Tuesday, November 9, 2010

All torn up

One thing continues to bother me! One thing has always been such a desire of mine! But it is one thing I cannot seem to do right now. My heart has always been, not just broken but drawn toward all the children that do not have families! Yeah, I know, you probably think about it for just a second...move on, and dont realy give it a second thought! You say to yourself "awe that is so sad that they dont have a family, or......." but for some reason I get completely torn up about it! Yesterday I was looking at the adoption list of kids just from around here and then onto kids around the US and if I could financially support them, if I had a big enough home, and if I had a vehicle to get them around in I think I would bring some more kids to a part of, not just our family but our church family!
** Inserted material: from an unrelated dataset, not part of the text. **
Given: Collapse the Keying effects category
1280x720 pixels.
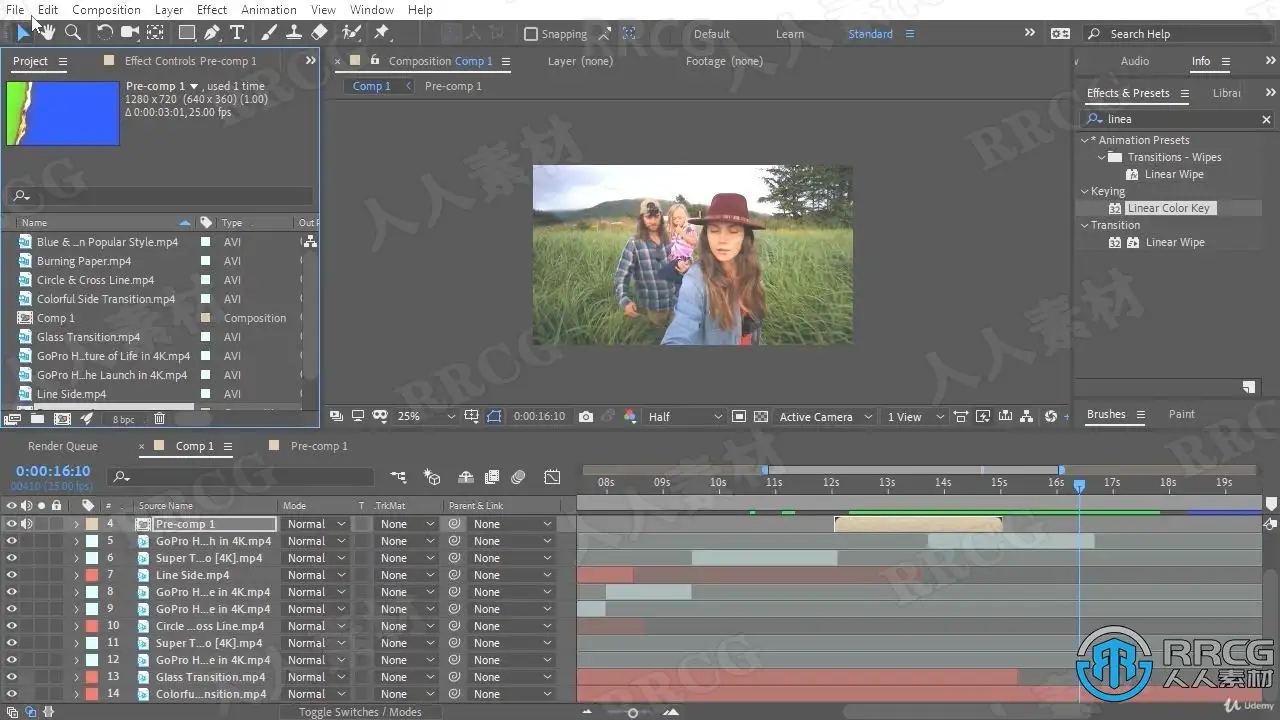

But for now I will just pray for these children, that God will bring people into their lives to touch them and that he will give them a family to call thier own!

Tuesday, November 2, 2010

"God in Control"

Yesterday was a horrible day! One of the most emotionally exhausting days I've had in a while! Although I didn't feel extremely stressed, I was emotionally drained! And today......I'M FEELING STRESSED! I know my source, and it is greater than any other! I know everything will be fine, but that doesn't keep the tears from falling, not out of grieving a loss, but because of "CHANGE."
Losing complete control in your life brings you to a place where you are completely opened up and reliant on "The One and Only," he is trustworthy, loves you, he is almighty, and will never leave you, "God."
Ultimately that is what he wants of us anyway! Nothing standing between you and him! Nothing that separates your love and affection to him!
So today although I feel as though things are so bad, deeply I know that we have been drawn in closer to "him" today. For that I am blessed beyond anything.